The [search] section controls search behavior defaults.

Configuration

[search]
default_limit = 10
semantic_weight = 0.7

Options

KeyTypeDefaultDescription
default_limitint10Default number of results returned
semantic_weightfloat0.7Balance between semantic (1.0) and keyword (0.0) in hybrid mode
rerankertableabsentOpt-in cross-encoder reranking stage. See below.

Semantic Weight

The semantic_weight parameter controls how hybrid search blends results:

  • 1.0 = pure semantic search (vector similarity only)
  • 0.0 = pure keyword search (full-text search only)
  • 0.7 (default) = heavily favors semantic matches, with keyword results filling in exact-match gaps

The hybrid search uses Reciprocal Rank Fusion (RRF) to combine results from both search modes. See Architecture: Storage & Data Flow for details on the RRF algorithm.

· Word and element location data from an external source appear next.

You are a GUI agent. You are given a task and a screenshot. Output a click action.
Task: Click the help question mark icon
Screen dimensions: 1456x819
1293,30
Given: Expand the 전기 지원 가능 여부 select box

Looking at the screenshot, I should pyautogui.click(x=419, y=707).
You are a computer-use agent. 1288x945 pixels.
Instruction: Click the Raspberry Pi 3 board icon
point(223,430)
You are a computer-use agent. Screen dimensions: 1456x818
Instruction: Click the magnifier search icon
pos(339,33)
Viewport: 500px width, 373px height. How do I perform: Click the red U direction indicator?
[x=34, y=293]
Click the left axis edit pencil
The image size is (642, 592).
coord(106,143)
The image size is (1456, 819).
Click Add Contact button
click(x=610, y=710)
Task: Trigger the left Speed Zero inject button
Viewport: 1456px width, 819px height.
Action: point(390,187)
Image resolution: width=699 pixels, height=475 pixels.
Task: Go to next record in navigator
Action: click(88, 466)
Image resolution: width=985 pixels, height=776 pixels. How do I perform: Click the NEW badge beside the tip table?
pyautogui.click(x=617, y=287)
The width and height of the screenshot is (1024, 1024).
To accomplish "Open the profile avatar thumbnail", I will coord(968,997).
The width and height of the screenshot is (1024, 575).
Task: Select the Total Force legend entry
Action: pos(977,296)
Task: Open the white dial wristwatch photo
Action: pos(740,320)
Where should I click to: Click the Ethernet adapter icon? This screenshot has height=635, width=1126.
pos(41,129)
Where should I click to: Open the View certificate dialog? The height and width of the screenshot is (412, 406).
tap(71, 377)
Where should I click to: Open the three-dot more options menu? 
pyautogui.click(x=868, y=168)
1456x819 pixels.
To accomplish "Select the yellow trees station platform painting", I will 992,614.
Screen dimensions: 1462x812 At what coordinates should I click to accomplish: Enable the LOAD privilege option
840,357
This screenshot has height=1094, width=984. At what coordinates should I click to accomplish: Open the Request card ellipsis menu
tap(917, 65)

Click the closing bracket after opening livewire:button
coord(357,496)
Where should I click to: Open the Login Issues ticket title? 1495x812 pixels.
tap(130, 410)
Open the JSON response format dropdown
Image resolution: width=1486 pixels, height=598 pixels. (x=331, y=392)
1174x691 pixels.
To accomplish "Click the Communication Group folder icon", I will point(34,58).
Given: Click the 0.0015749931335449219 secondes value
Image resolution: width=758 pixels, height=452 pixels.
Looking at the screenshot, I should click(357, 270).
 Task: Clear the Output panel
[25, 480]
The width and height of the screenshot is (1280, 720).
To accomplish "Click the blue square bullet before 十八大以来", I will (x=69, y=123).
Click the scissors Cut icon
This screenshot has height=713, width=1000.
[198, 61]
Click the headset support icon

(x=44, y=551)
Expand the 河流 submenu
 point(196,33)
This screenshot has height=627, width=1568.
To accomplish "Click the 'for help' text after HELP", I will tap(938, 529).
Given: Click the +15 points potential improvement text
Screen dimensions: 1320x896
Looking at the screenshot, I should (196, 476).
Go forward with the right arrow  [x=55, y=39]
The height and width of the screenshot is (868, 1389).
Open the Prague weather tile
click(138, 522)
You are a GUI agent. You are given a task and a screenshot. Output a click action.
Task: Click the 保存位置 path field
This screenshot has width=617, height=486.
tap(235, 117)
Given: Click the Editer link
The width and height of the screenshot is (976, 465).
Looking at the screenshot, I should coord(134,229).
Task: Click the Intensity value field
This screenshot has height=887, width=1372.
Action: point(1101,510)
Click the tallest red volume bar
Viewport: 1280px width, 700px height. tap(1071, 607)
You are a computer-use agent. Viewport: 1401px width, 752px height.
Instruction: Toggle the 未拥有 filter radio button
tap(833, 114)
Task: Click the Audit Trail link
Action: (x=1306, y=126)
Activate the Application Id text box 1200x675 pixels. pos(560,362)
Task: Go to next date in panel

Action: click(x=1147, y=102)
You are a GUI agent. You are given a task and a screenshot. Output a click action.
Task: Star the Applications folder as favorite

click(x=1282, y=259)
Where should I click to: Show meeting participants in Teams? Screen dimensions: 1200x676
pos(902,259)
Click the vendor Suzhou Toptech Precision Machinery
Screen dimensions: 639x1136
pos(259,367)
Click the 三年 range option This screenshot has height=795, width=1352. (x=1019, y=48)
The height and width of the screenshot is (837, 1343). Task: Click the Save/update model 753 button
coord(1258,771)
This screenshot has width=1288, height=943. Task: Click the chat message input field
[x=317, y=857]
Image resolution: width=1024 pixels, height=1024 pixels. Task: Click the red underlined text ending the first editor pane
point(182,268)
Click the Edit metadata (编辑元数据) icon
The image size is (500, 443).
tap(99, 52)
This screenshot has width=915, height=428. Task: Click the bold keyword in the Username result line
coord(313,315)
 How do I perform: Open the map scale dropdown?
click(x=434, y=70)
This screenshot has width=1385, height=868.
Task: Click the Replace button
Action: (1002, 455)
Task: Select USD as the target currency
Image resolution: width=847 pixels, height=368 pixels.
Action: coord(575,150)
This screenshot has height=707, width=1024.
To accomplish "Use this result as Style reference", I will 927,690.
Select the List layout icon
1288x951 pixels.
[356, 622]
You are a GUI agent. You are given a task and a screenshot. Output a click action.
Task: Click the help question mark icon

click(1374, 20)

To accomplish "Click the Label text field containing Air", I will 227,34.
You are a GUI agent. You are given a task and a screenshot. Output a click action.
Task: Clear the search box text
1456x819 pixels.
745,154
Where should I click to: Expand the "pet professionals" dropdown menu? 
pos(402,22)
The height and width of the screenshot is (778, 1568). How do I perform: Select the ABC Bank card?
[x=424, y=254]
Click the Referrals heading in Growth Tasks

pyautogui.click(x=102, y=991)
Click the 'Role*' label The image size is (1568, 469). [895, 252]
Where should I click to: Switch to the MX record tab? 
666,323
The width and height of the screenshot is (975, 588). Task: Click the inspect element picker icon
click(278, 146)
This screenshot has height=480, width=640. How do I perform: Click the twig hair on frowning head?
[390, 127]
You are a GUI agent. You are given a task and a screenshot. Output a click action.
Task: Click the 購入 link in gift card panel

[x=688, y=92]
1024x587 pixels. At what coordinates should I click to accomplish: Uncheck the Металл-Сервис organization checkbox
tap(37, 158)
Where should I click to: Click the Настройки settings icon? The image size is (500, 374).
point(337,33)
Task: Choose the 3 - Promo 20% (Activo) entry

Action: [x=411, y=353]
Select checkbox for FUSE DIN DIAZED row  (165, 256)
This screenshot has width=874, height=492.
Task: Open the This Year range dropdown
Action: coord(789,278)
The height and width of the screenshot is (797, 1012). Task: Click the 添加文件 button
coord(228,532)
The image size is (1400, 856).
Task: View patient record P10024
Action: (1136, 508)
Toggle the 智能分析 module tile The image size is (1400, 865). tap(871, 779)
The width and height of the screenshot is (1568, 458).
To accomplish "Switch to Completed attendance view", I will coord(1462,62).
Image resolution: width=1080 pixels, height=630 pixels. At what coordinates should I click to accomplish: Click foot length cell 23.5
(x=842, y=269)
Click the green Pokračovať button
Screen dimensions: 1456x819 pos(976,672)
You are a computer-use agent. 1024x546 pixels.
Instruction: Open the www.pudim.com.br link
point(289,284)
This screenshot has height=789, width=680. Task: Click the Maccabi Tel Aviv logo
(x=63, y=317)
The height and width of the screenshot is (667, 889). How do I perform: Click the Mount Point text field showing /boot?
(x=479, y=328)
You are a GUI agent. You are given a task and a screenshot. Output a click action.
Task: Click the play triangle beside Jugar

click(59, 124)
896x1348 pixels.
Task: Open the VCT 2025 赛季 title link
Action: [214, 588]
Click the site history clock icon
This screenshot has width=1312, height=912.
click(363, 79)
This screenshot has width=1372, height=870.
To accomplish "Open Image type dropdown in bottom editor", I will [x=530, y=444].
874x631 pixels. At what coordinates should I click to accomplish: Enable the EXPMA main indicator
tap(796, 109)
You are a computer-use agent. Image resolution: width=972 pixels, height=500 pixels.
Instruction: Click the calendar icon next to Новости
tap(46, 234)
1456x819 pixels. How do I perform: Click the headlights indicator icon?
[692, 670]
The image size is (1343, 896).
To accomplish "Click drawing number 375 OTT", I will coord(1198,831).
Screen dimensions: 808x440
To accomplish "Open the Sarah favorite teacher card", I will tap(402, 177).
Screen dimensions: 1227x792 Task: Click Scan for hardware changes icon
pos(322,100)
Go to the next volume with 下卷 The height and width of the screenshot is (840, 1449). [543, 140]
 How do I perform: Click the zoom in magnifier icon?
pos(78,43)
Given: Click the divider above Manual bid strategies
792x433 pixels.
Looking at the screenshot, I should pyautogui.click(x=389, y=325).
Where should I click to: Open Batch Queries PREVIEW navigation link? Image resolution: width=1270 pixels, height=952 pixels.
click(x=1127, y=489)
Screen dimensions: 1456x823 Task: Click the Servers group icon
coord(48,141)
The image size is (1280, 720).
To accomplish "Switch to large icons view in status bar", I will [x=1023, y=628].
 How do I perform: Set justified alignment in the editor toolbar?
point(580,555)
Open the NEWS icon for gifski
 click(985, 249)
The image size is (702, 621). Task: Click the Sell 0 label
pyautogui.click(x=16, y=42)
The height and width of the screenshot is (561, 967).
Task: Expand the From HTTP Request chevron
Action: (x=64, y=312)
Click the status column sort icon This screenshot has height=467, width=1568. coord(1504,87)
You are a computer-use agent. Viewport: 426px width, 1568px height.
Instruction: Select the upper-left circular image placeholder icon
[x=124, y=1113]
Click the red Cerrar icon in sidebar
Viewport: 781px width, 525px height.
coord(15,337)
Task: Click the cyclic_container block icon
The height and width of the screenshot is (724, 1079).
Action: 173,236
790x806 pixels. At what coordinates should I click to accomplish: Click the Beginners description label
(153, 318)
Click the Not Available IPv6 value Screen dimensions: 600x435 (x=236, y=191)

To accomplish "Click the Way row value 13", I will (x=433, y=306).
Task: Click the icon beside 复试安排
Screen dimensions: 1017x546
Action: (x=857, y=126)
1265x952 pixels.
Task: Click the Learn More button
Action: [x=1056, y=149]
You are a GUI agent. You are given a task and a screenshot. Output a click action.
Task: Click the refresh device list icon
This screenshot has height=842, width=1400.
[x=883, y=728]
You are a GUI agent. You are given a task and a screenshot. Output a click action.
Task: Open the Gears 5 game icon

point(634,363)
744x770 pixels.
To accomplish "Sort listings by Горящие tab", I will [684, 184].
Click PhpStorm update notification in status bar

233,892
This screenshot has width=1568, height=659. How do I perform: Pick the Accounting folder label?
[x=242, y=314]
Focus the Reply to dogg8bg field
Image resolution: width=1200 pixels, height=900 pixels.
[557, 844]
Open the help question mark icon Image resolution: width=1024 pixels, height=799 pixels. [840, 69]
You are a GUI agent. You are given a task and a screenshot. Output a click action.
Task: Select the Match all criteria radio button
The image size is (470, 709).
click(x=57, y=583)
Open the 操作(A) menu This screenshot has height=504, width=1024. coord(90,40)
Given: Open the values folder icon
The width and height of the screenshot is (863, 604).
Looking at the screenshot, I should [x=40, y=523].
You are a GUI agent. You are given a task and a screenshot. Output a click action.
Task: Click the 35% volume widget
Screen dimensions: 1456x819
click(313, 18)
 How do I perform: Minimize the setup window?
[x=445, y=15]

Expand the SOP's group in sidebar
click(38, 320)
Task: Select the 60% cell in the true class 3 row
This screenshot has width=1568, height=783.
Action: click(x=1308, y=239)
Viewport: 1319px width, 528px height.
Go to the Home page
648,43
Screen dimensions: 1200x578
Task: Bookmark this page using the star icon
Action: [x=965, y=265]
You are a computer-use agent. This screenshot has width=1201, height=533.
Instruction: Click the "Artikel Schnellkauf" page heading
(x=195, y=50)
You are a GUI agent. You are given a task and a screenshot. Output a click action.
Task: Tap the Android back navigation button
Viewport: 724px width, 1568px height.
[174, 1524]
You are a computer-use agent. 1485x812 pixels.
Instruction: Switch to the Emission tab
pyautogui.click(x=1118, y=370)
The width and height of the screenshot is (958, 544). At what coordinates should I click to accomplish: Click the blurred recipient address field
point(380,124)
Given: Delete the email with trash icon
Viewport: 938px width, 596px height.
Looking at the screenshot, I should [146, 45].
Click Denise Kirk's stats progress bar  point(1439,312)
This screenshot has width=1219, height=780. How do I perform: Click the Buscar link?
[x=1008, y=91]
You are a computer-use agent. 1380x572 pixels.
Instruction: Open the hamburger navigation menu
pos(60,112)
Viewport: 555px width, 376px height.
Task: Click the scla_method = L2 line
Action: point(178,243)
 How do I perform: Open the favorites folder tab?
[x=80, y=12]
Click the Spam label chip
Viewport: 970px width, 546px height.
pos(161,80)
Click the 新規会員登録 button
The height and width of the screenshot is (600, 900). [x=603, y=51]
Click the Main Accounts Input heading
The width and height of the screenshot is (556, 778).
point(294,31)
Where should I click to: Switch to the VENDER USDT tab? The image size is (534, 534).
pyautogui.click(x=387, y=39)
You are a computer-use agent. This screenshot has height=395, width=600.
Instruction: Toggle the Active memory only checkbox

Cross-encoder reranking (opt-in)

Absent by default. When configured, the top-K hybrid results are rescored by a local cross-encoder ONNX model after RRF fusion and before the final truncation:

[search.reranker]
model_path = "/models/cross-encoder.onnx"   # required, user-supplied
tokenizer_path = "/models/tokenizer.json"   # required, user-supplied
max_seq_len = 512                            # (query, passage) pair budget
top_k = 50                                   # results rescored per query
rerank_weight = 1.0                          # 1.0 = reranker replaces top-K order
  • Bobbin never downloads reranker models. Point the paths at a cross-encoder exported to ONNX with a single relevance logit per (query, passage) pair. Missing paths refuse loudly at startup (bobbin serve) or at first hybrid search — never a silent downgrade.
  • Blend rule: reranker logits are sigmoid-squashed to (0, 1); the K fused scores are min-max normalized; the final score is rerank_weight * sigmoid(logit) + (1 - rerank_weight) * fused_norm. At the default rerank_weight = 1.0 the reranker replaces the ordering within the top-K. Results beyond top_k keep their fused scores and positions.
  • Applies to the hybrid mode of bobbin search, the HTTP /search endpoint, and the MCP search tool. Specialized lanes (beads, commits, archive search) are not reranked.
  • Status note: the reranking stage is unit-tested with deterministic fake scorers; the ONNX model-in-the-loop path compiles and is seam-tested but has not been validated against a real cross-encoder model — treat retrieval quality as unmeasured until the eval harness runs it. Keep it off in production until then.